Exercise prompt: The answer must consist of every line from the data that holds the string "agent".

Stored data
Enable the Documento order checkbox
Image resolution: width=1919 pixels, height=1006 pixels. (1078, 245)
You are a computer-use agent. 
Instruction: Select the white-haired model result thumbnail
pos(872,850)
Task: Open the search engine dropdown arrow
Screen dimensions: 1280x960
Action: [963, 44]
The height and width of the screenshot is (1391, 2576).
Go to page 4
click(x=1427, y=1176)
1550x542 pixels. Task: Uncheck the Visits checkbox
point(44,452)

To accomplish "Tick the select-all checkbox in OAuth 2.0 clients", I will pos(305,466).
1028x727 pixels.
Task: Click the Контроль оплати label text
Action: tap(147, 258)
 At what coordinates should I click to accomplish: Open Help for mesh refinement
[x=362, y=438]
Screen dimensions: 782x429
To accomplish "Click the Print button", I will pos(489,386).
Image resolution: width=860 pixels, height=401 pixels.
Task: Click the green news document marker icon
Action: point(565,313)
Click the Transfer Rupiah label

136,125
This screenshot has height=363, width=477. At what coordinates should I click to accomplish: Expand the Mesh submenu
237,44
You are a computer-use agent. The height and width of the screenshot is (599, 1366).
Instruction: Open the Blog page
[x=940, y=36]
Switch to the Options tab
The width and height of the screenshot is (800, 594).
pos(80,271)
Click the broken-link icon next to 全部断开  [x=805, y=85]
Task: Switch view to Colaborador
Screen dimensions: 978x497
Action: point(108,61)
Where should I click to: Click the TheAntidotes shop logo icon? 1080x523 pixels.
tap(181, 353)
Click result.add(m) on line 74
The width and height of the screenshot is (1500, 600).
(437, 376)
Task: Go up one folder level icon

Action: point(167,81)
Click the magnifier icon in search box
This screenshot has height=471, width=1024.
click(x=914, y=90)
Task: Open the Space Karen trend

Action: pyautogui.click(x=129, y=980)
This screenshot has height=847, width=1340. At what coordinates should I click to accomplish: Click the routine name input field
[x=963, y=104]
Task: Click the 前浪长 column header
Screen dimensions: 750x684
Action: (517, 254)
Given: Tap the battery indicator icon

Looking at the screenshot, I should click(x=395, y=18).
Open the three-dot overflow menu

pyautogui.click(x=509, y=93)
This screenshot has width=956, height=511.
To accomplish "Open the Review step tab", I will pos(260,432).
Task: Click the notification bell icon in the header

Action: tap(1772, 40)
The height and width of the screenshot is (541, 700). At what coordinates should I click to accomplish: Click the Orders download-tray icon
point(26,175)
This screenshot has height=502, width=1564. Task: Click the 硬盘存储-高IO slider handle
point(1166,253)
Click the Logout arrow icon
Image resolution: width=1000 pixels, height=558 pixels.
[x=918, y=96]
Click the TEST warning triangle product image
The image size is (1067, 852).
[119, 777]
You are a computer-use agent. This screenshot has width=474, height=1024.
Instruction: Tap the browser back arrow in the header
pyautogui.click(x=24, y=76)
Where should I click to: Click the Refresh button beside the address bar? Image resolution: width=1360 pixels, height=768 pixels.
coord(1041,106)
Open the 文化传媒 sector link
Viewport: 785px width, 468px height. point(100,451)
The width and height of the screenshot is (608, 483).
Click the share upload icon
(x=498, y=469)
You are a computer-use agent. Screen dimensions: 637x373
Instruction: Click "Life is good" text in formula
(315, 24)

Result of the exercise:
You are a computer-use agent. 
You are a computer-use agent. The height and width of the screenshot is (599, 1366).
You are a computer-use agent. This screenshot has width=474, height=1024.
You are a computer-use agent. Screen dimensions: 637x373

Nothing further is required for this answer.